Suppose I am writing a fixed-size array class of runtime size, somewhat equivalent to Rust's Box<[T]> in order to save the space of tracking capacity when I know the array isn't going to change size after initialization.

In order to support types which do not have a default constructor, I want to be able to allow the user to supply a generator function that takes the index of the element and produces a T. In order to do this and decouple allocation and initialization, I follow the advice in CJ Johnson's CppCon 2019 talk "How to Hold a T" and initially create the array in terms of a single-member union:

template<typename T>
union MaybeUninit
{
    MaybeUninit() {}
    ~MaybeUninit() {}
    T val;
};

// ...

m_array = new MaybeUninit<T>[size];

// initialize all elements by setting val for each item

T* items = reinterpret_cast<T*>(m_array); // is this OK and dereferenceable?

My question is, once the generator is done and all the elements of m_array are initialized, am I allowed (according to the standard, regardless of whether a given compiler implementation permits it) to use reinterpret_cast<T*>(m_array) to treat the result as an array of the actual objects (the line marked "is this OK")? If not, is there any way to get from MaybeUninit<T>* to T* without copying?

In terms of which standard, I'm mainly interested in C++17 or later.

Answer 1

am I allowed (according to the standard, regardless of whether a given compiler implementation permits it) to use reinterpret_cast<T*>(m_array) to treat the result as an array of the actual objects (the line marked "is this OK")?

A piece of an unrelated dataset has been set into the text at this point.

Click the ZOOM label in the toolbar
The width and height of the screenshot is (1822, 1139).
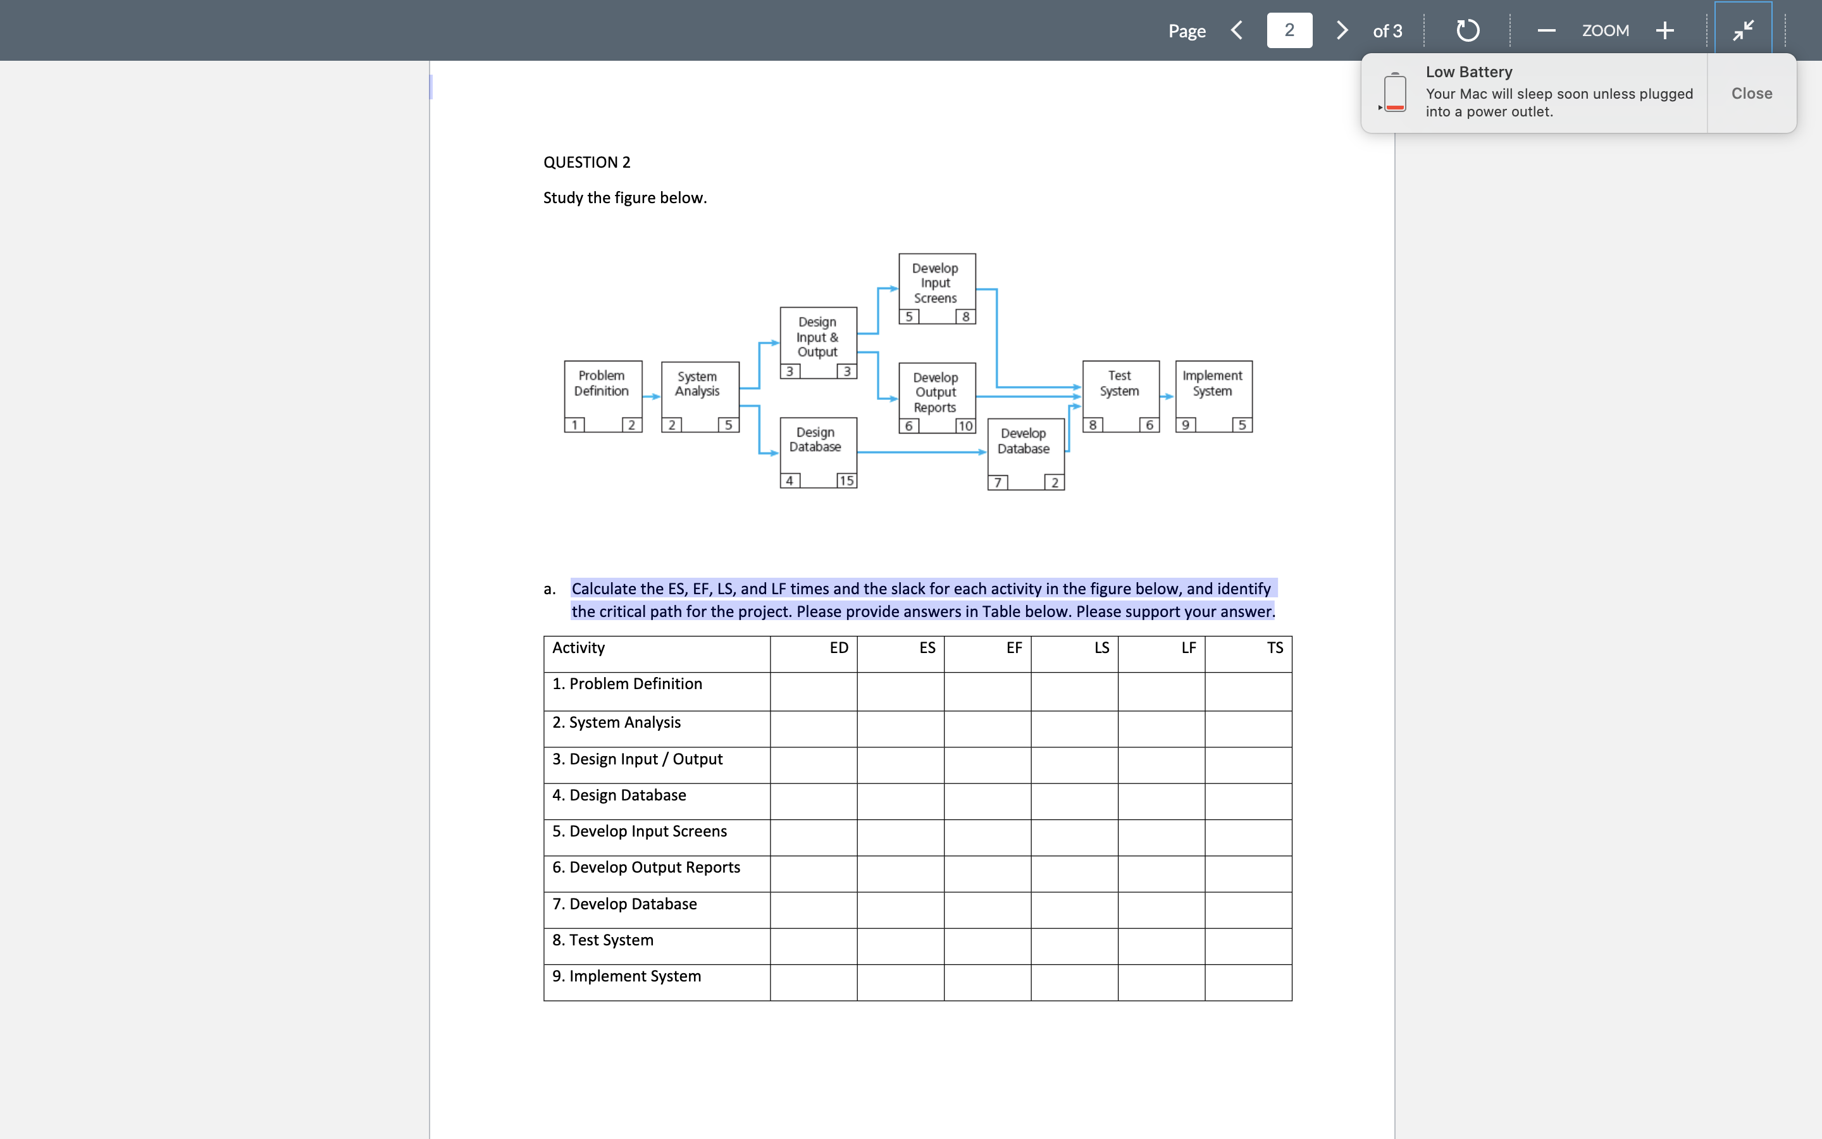click(x=1606, y=30)
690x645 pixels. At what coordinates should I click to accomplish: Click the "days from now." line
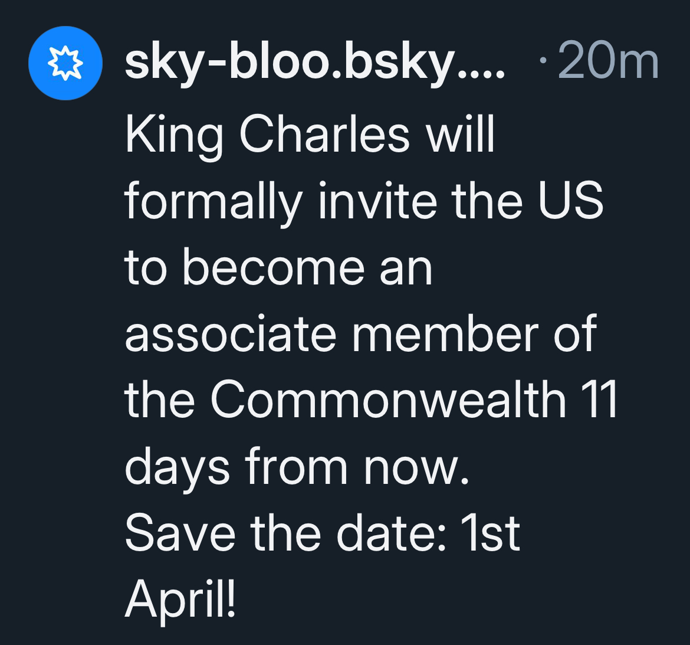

No, any pointer arithmetic on the resulting pointer will result in UB (for indices >1) or result in a one-past the end pointer that can't be dereferenced (for index 1). Only accessing the element at index 0 this way is allowed (but needs to still be constructed).

The only way you are allowed to perform pointer arithmetic is on pointers to the elements of an array. Your pointer is not pointing to an object that is element of an array (which then for the purpose of pointer arithmetic is considered to be belong to an array of length 1).

If not, is there any way to get from MaybeUninit* to T* without copying?

The pointer conversion is not an issue, but you can't index into the resulting pointer. The only way to avoid this is to have an actual array of T objects.

Note however that you don't need to construct every element in an array of T objects. For example:

std::allocator<T> alloc;

T* ptr = std::allocator_traits<decltype(alloc)>::allocate(size);

Now ptr is a pointer to an array of size objects of type T, but no actual objects of type T in it have their lifetime started. You can construct individual elements into it with placement-new (or std::construct_at or std::allocator_traits<decltype(alloc)>::construct) and destruct them with a destructor call (or std::destroy_at or std::allocator_traits<decltype(alloc)>::destruct). You need to do this with your union approach as well anyhow. This approach also allows you to easily exchange the allocator with a different one.

There will be no overhead for size or capacity management. All of that is now responsibility of the user. Whether this is a good idea is a different question.

Instead of std::allocator or an alternative Allocator implementation you could also use other functions that allocate memory and are specified to implicitly create objects, e.g. operator new or std::malloc, etc.